Top of Excerpted data

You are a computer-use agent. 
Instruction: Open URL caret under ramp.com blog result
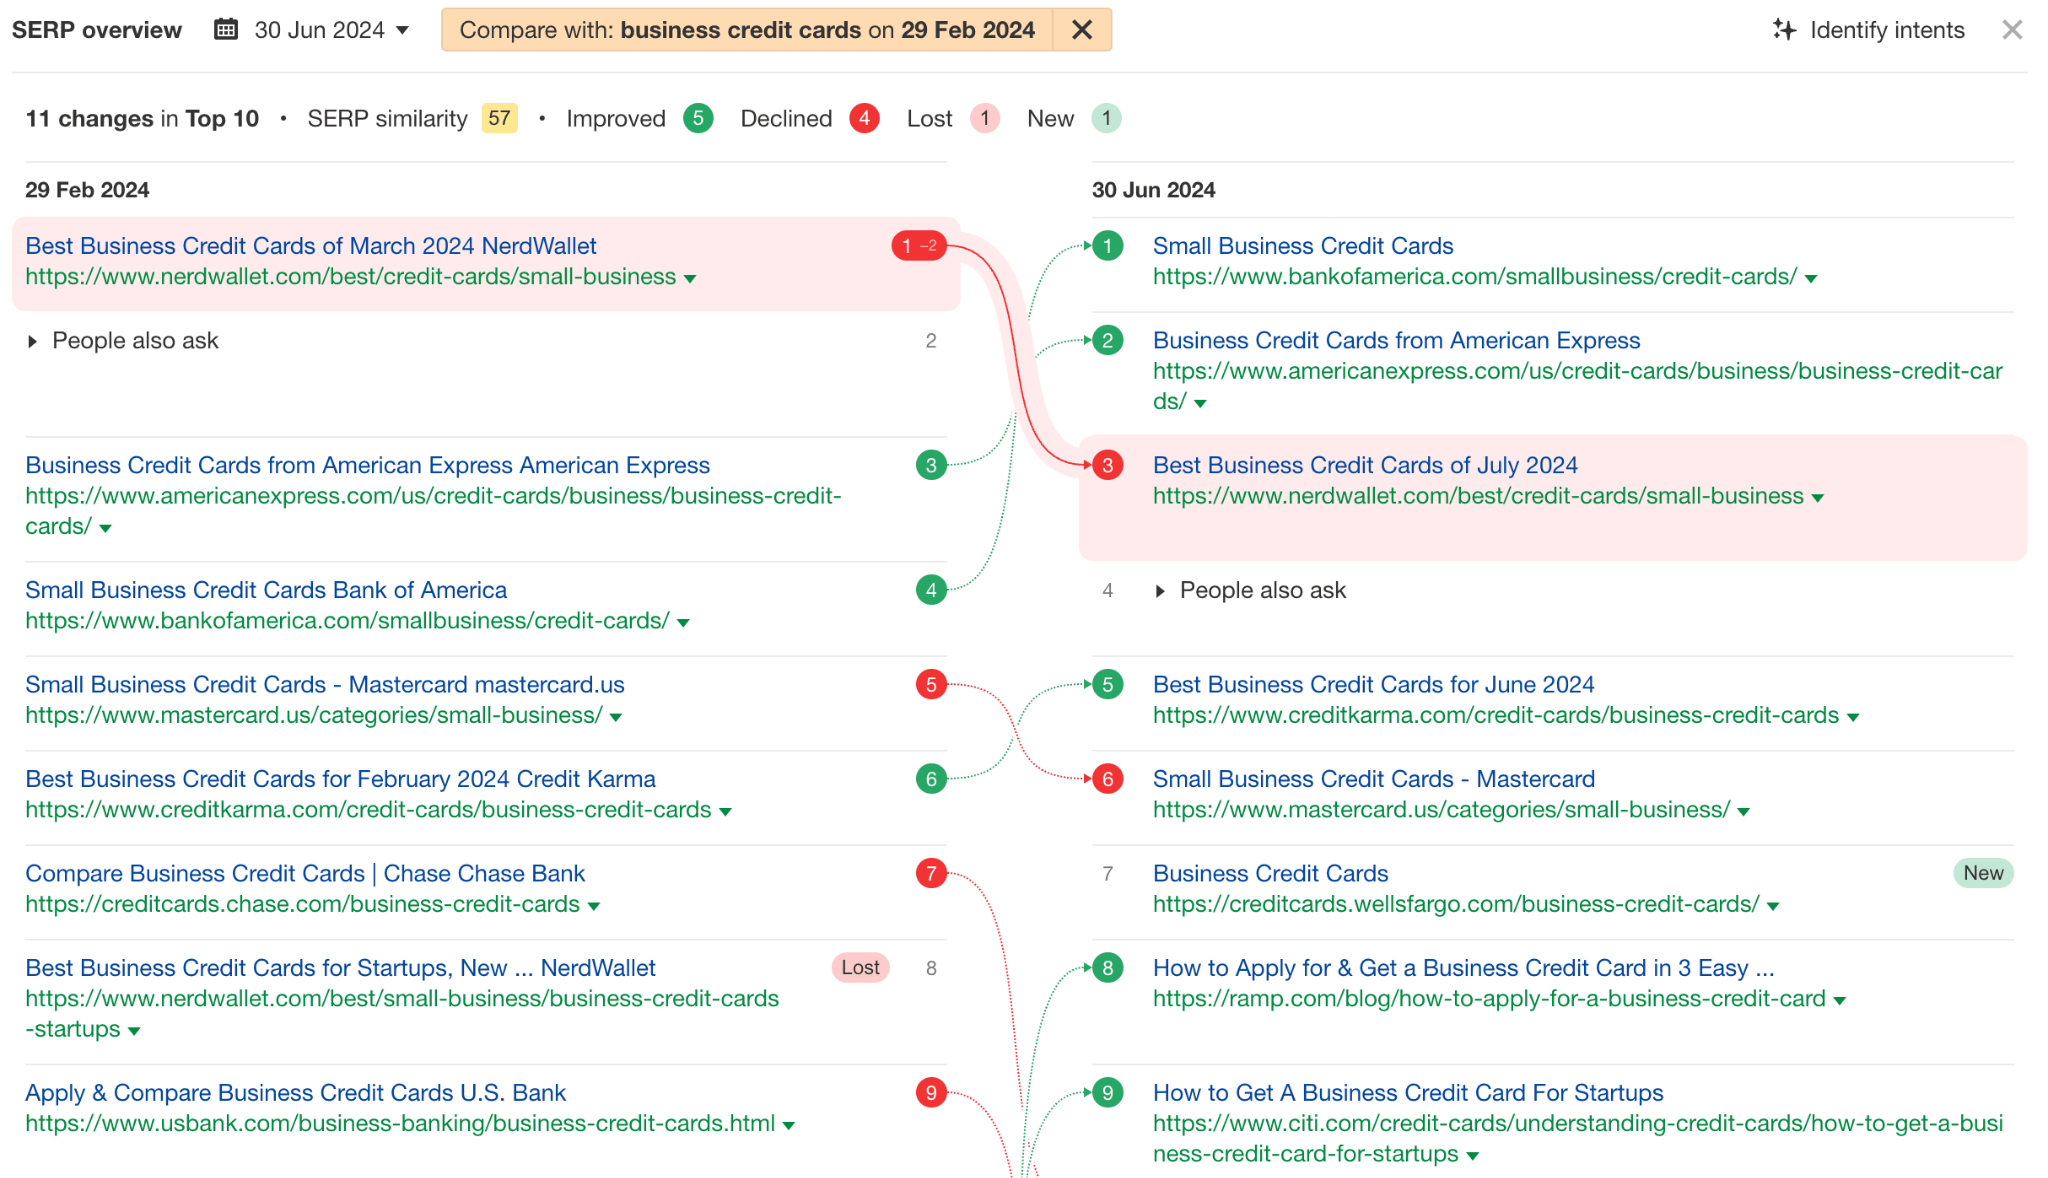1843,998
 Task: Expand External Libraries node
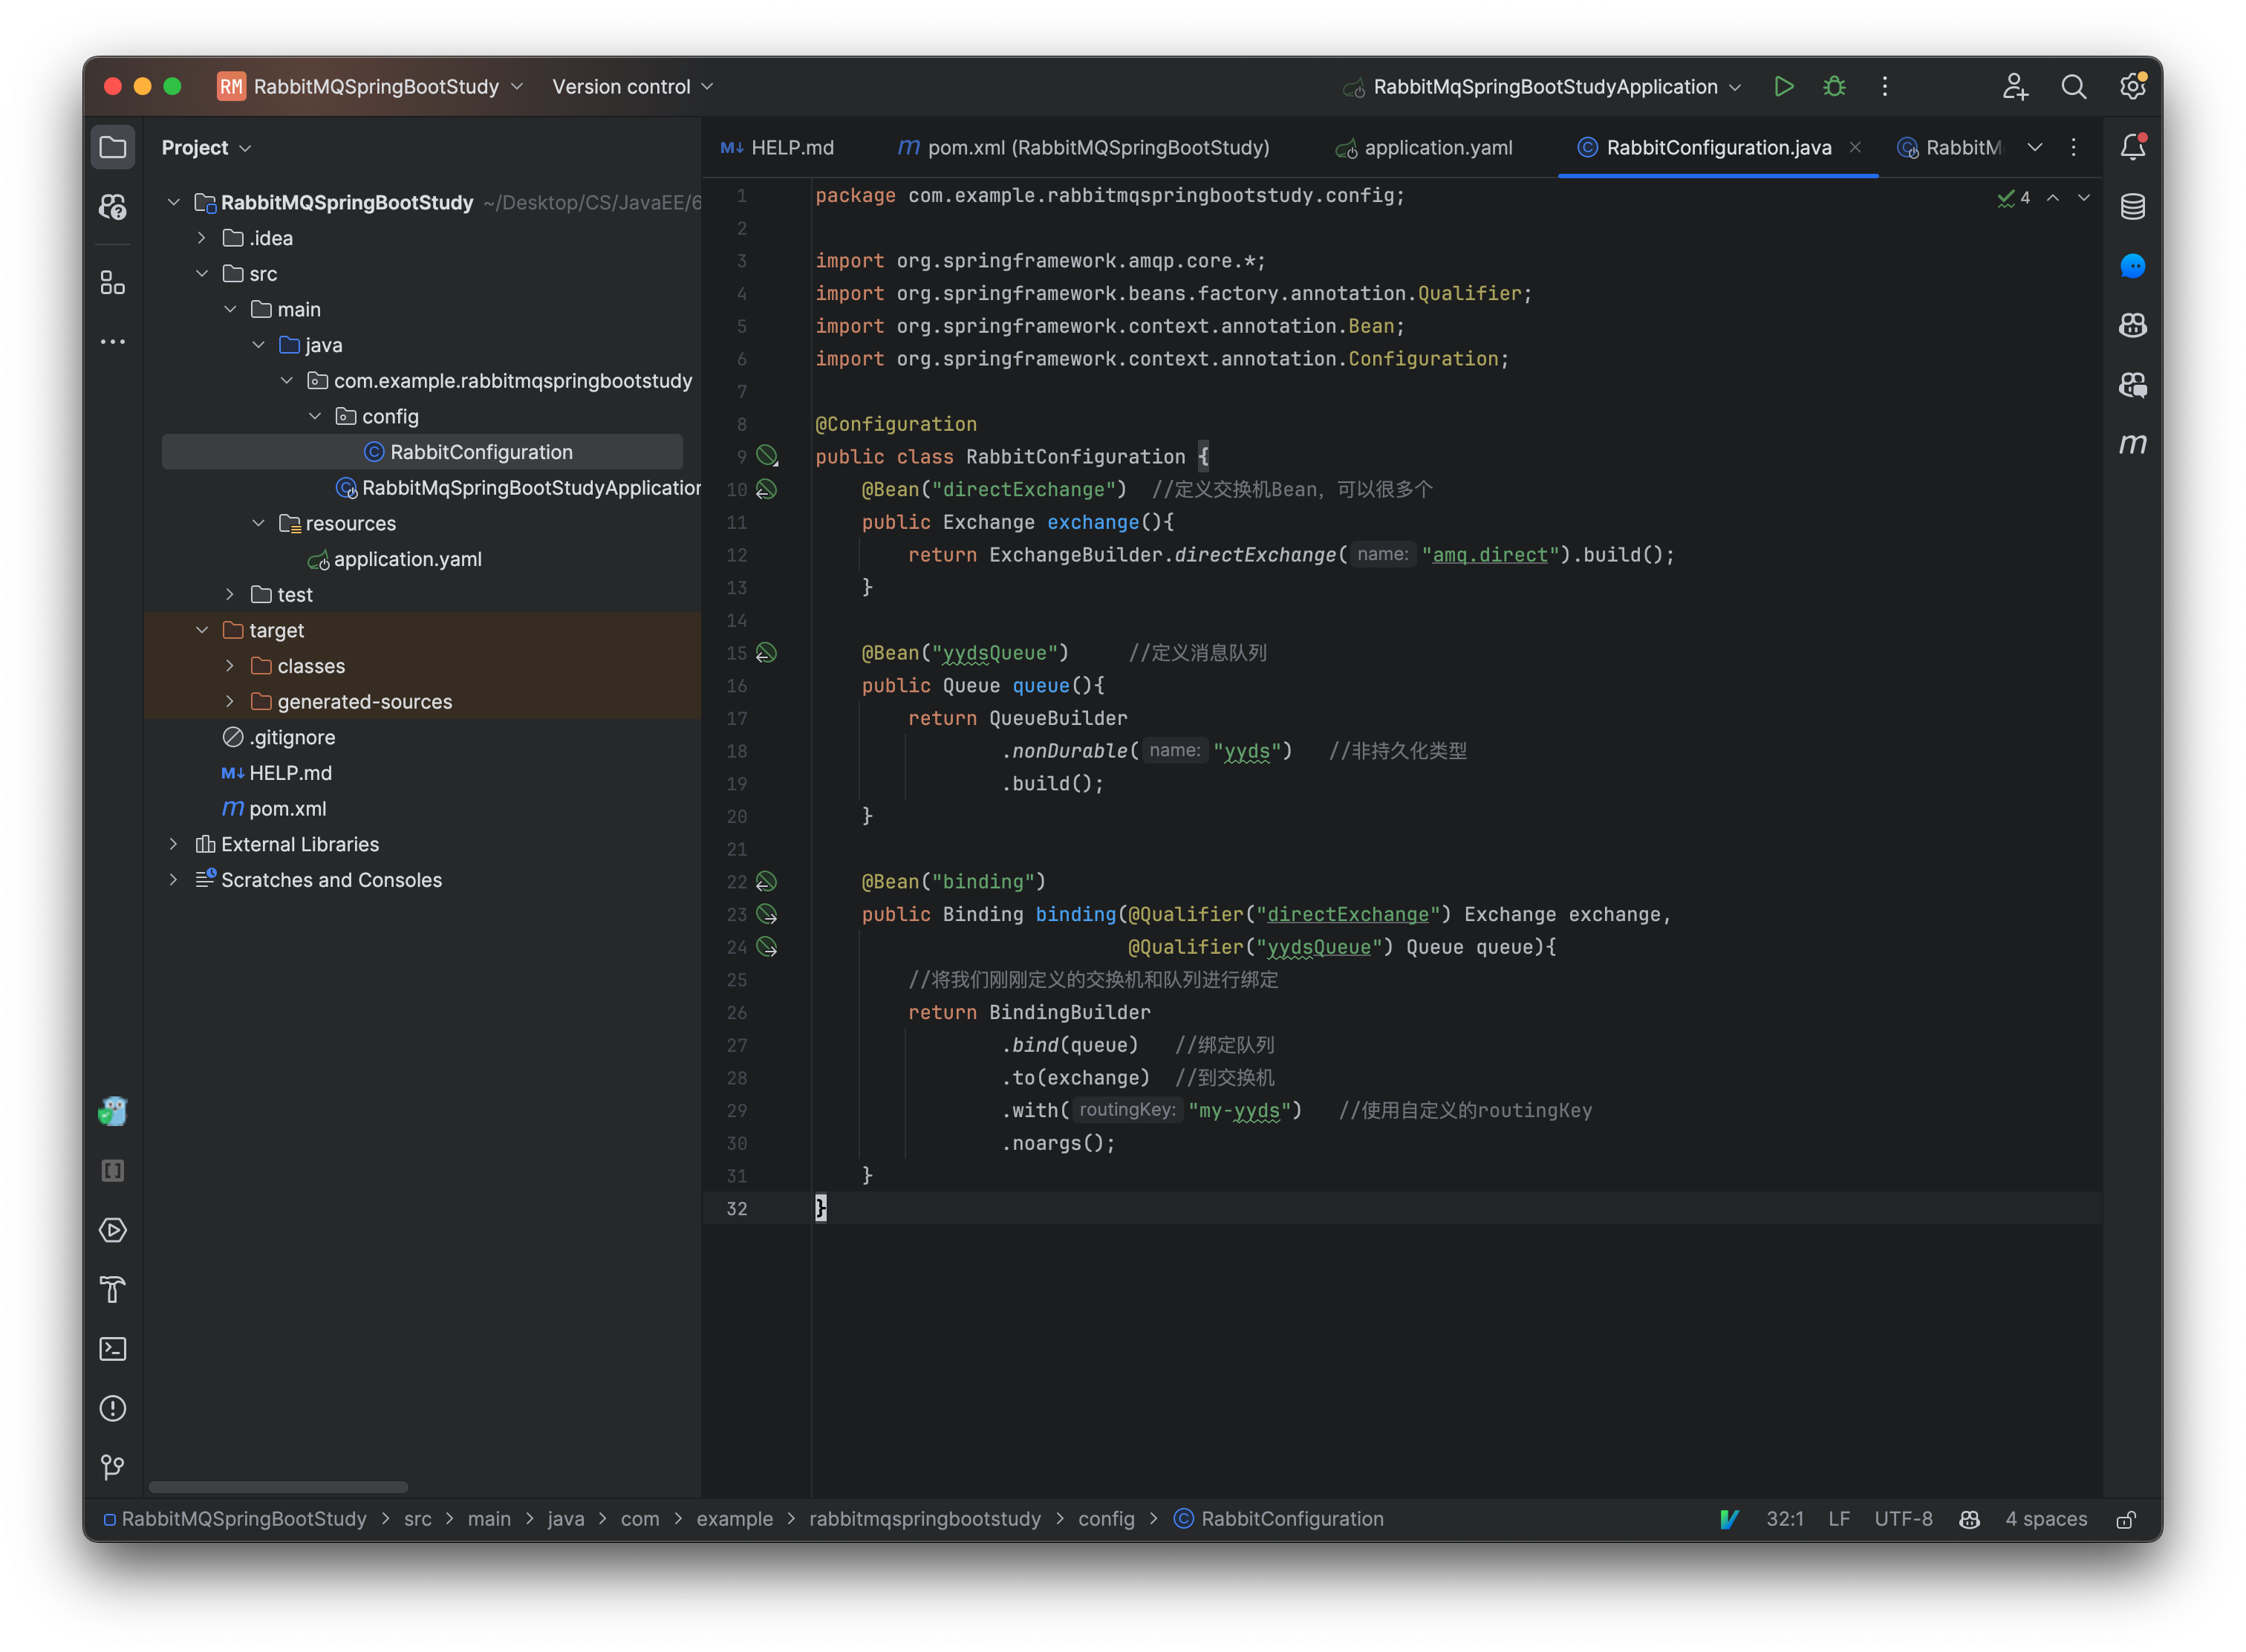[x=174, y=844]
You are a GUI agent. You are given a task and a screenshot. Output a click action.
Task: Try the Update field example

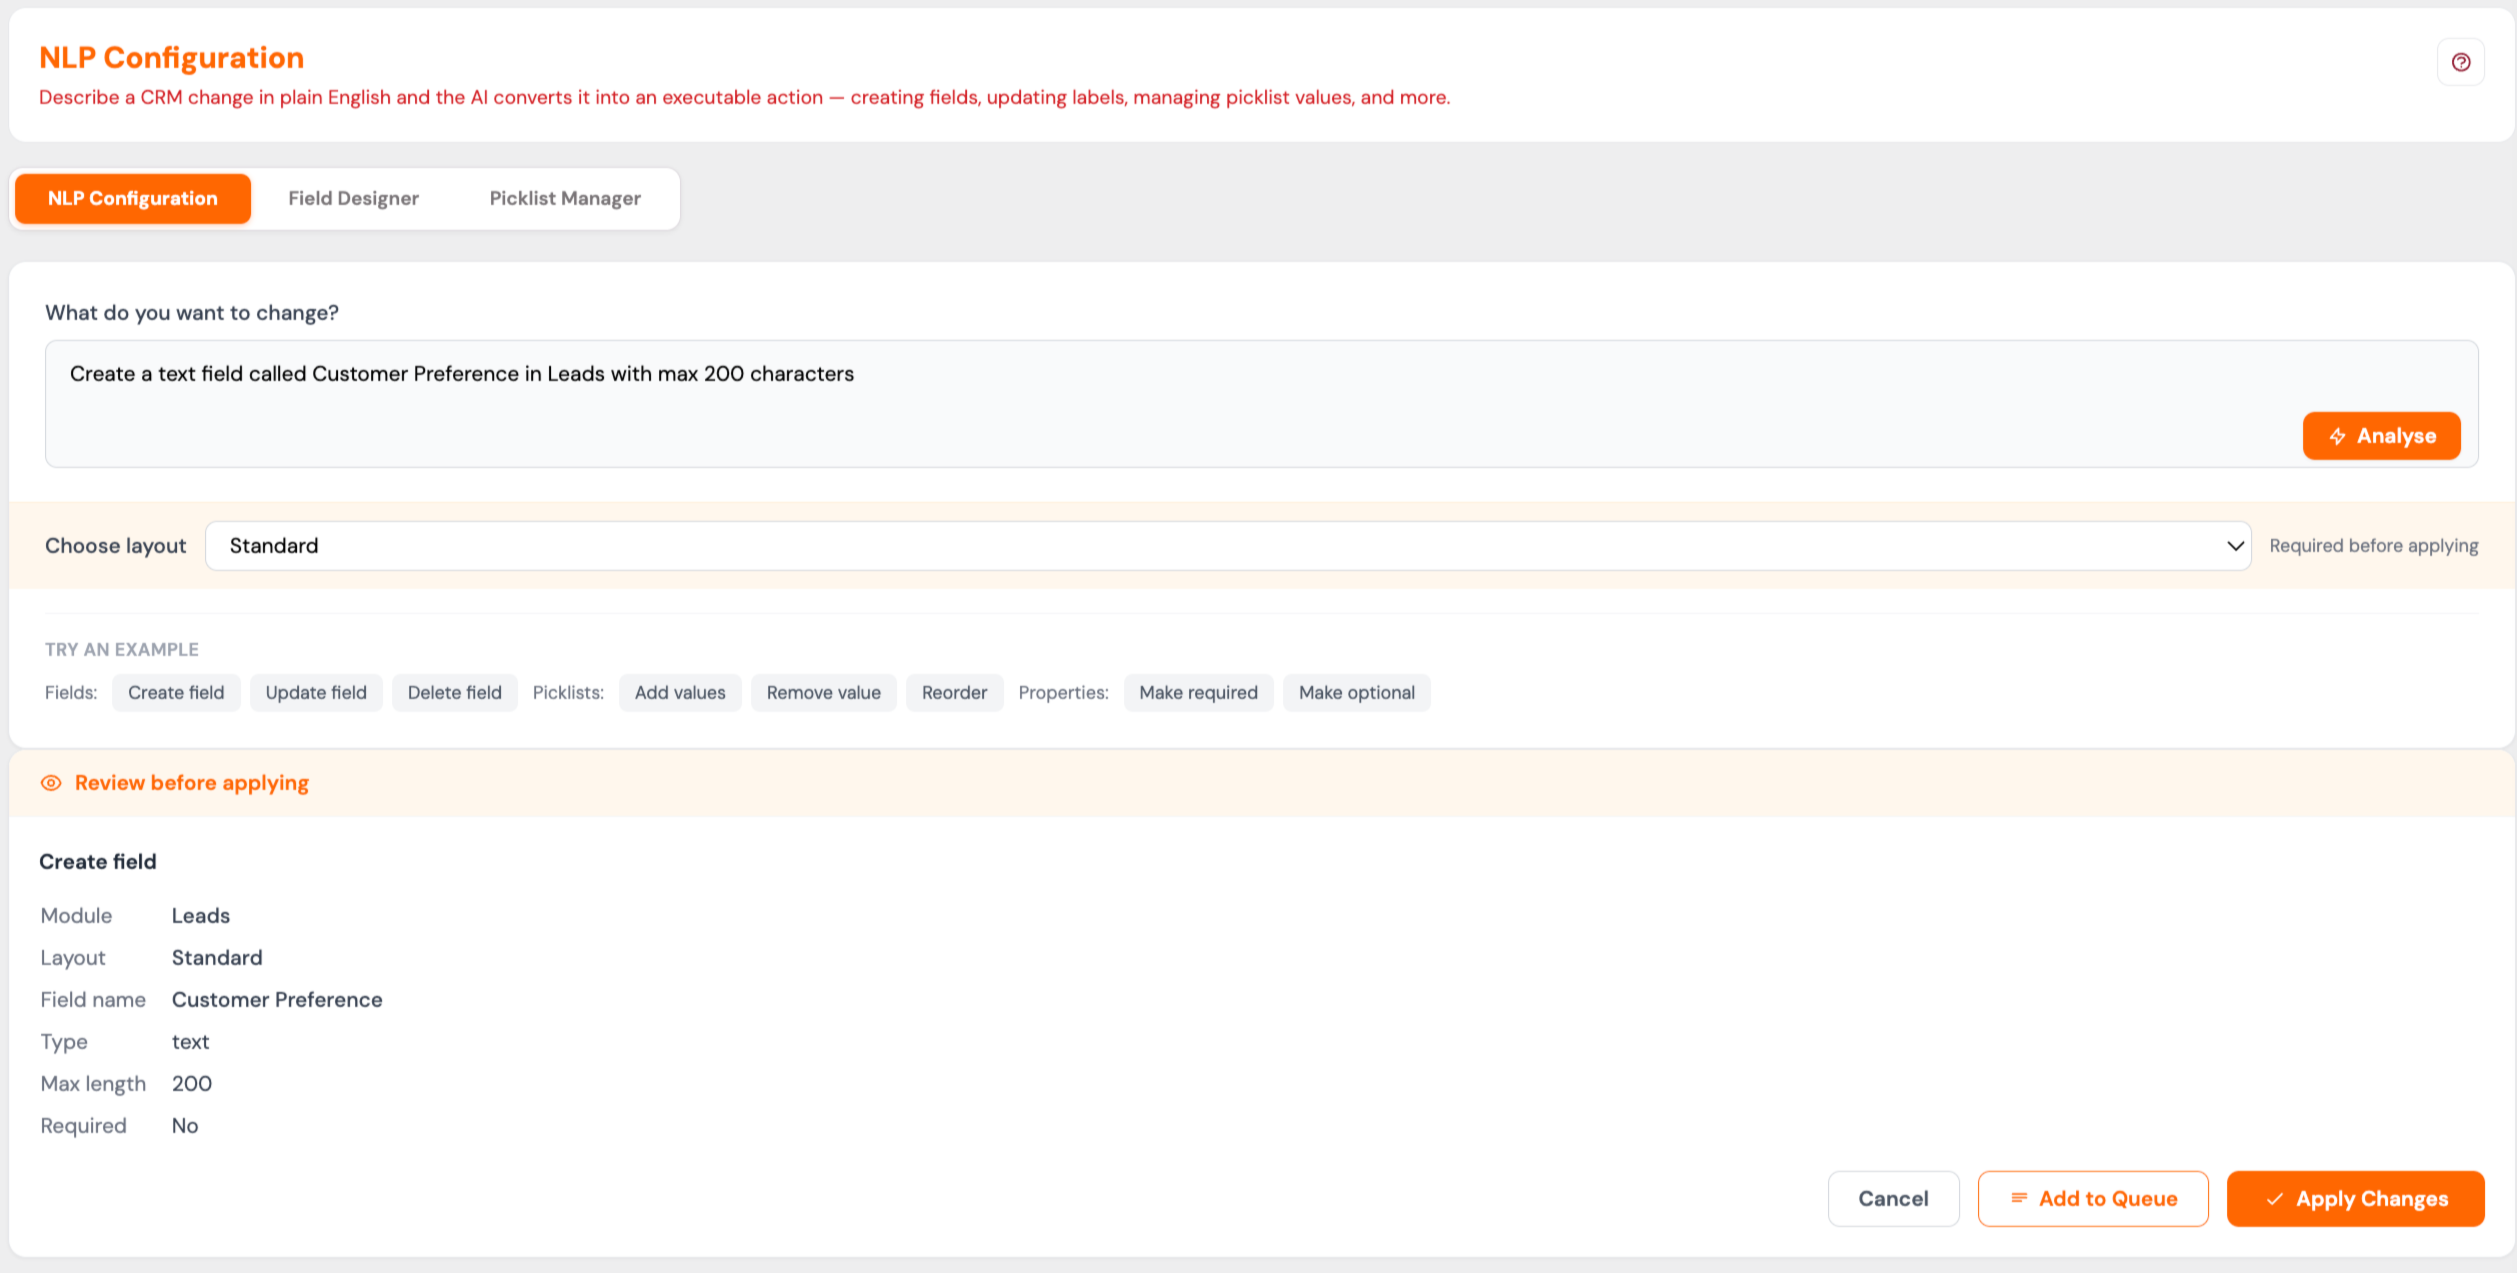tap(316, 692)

Bottom of Excerpted data

What is required: Repeat each line of the records exactly, dropping the pictures.

Reply to the task:
You are a computer-use agent. 
Instruction: Open URL caret under ramp.com blog result
1843,998
 Task: Expand External Libraries node
[x=174, y=844]
You are a GUI agent. You are given a task and a screenshot. Output a click action.
Task: Try the Update field example

tap(316, 692)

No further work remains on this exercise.